By NICK SNOW
OKLAHOMA CITY — West Virginia pitcher Harrison Musgrave has spent his entire life in the hills of West Virginia. He didn’t know what a tornado siren was — let alone the damage that can be done by swirling winds.
“I didn’t even know that they were going off,” Musgrave said. “I didn’t even know that they had sirens. I know I feel like a total idiot, but I heard them go off and I just thought it was an alarm going off.”
Musgrave and his teammates on the West Virginia baseball team got a heavy dose of reality Monday when an EF-5 tornado ripped through the town of Moore, less than 10 miles away from where the Mountaineers are staying.
“It’s really eye opening,” Musgrave said. “In West Virginia, we’ll never get a tornado. We don’t really know what it’s like to feel the destruction and to be around that type of situation. The way it happened was truly heartbreaking.”
That’s where the team’s story takes a little bit of a twist. As they watched the carnage unfold on the television, players weren’t asking, “How can we help?” or “Should we help?” Instead, they demanded it with a unanimous “We’re going to help.”
“As soon as the storm went through town, we were all glued to the television of course,” West Virginia coach Randy Mazey said. “Some of my guys texted me and said, ‘Is there anything we can do to help?’ We started trying to get the team down into Moore to help.”
The Mountaineers never made it all the way to Moore Monday — being turned away by law enforcement officials. Even that didn’t stop them from lending a helping hand.
Armed with a full arsenal of players, the West Virginia bus rolled into a local grocery store and promptly raided its shelves, filling up more than 20 carts and purchasing somewhere in the neighborhood of $4,000 in supplies all for a devastated town nearly 1,200 miles away from the Morgantown, W. Va., campus.
“We wanted to try to find a way to help because you feel so helpless,” Mazey said. “We just decided to go to Walmart, get every guy a shopping cart and tell them to fill it up with diapers, shoes, baby clothes — anything that you’d think people that would have to start over would need. We just loaded up all the grocery carts, went through the checkout line and loaded the bus up.”
Mazey is no stranger to natural disasters. He has experienced hurricanes, earthquakes and even a tornado warning during his first trip to the College World Series in Omaha, Neb., as a member of the TCU staff.
Yet, none of this could prepare him for the devastation that surrounded the Moore community.
“My first experience with a tornado was the very first game I had ever coached at the College World Series in Omaha,” Mazey said. “At the conclusion of the game the sirens went off and we huddled in the basement of the hotel in uniform. ... I’ve lived a lot of different places, where I’ve dealt with tornados, hurricanes, earthquakes and all that stuff.
“I kind of had an idea, but still, it’s one of those things that you never really expect it to happen to you. I was watching it on TV and we were just anxious to help in any way we could.”

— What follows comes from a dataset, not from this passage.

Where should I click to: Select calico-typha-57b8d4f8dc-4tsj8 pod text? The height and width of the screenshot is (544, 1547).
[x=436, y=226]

It may have sounded like a lot of work, racing up and down the aisles looking for life’s essentials, but Musgrave admitted that it was also kind of enjoyable. Not necessarily in the sense that you might think — running around the store with virtually a blank check — but the fact that they were helping others.
“I think we enjoyed it for the purpose we were going for — to help people more than just grabbing random stuff that we didn’t have to pay for,” Musgrave said. “It was good. We met a lady who lost everything and we gave her some stuff while we were there. It was a big deal. I think everybody enjoyed what it meant to do it.”

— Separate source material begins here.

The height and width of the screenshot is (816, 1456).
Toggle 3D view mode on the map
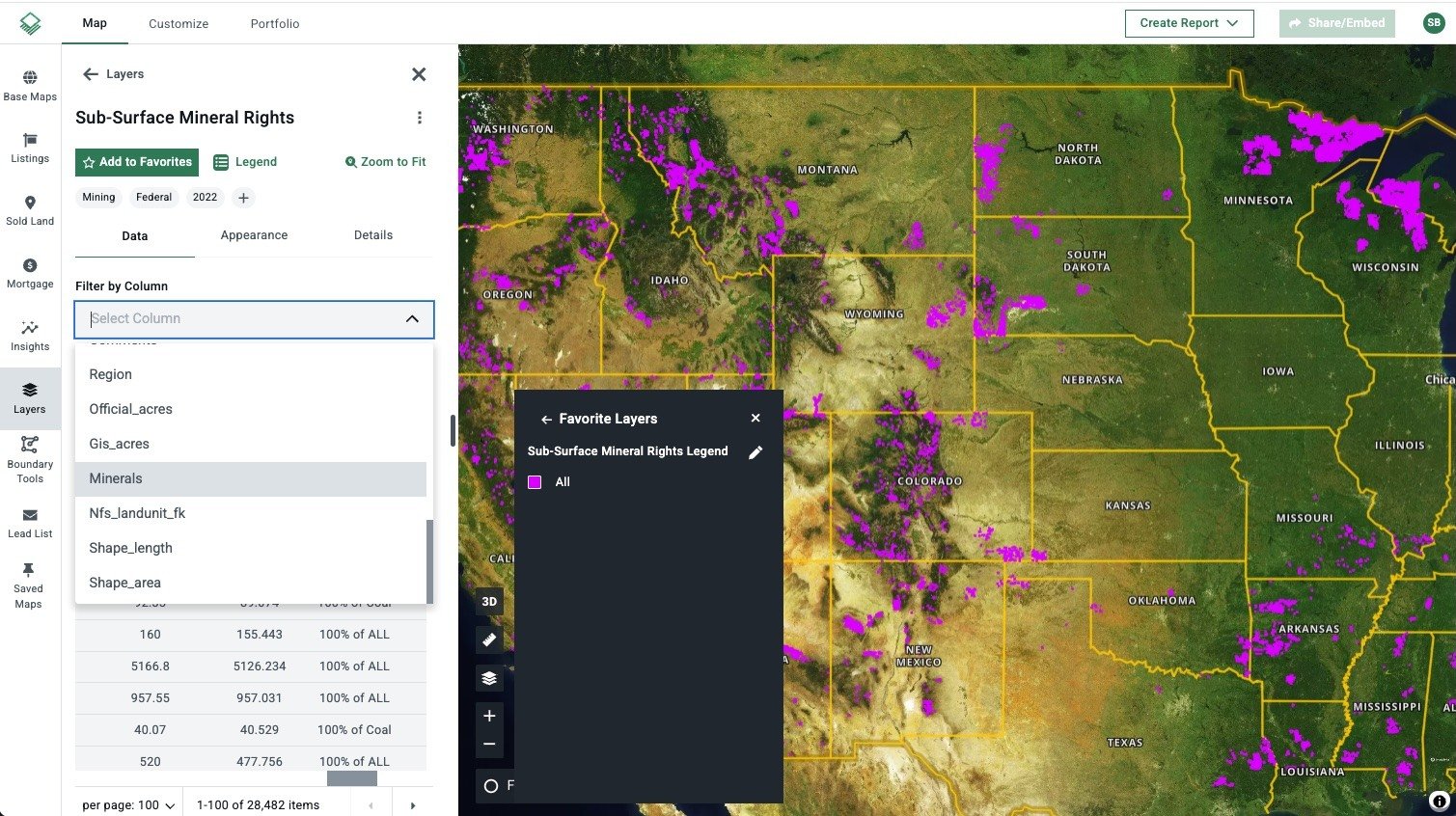click(x=489, y=601)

West Virginia’s efforts also helped rally other Big 12 teams. TCU brought buckets full of Gatorade and diapers to supply centers and Kansas also chipped in with its fair share of supplies.
And what about the Mountaineers? Well, they too were able to deliver their supplies — unloading a bus full of items in Norman Tuesday.

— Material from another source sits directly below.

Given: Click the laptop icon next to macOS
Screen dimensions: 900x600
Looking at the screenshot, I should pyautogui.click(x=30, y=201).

“To think that it was so close to where we were at, it really is terrible,” Musgrave said. “Five miles more in our direction, who knows what would have happened. ... Where most of us are from, we’ve never seen anything like that up close. It’s just terrifying.”
Without a doubt, West Virginia’s efforts have made them favorites outside of the two Oklahoma schools as the Big 12 Championship begins Thursday at Oklahoma City’s Chickasaw Bricktown Ballpark. While it remains to be scene whether or not the team takes a Big 12 championship back to Morgantown, the Mountaineers will definitely be taking something back apart from Musgrave’s Big 12 Pitcher of the Year award — plenty of stories.
“There will be some stories,” Musgrave said. “They’ll be realistic stories, telling how scary tornados are. You see them on the news and you don’t really worry about them because they’re thousands of miles away, but when they’re that close — 5 or 10 miles away — you kind of watch the news more and listen to what people are saying.”
“Whether we come here and win any games or lose games, no matter what happens when our kids get older and have children of their own, when they look back at this week, they’re not going to think about baseball games,” Mazey said. “They’re going to think about the help we tried to provide for people, and hopefully the impact we made on some people who were in pretty good need.”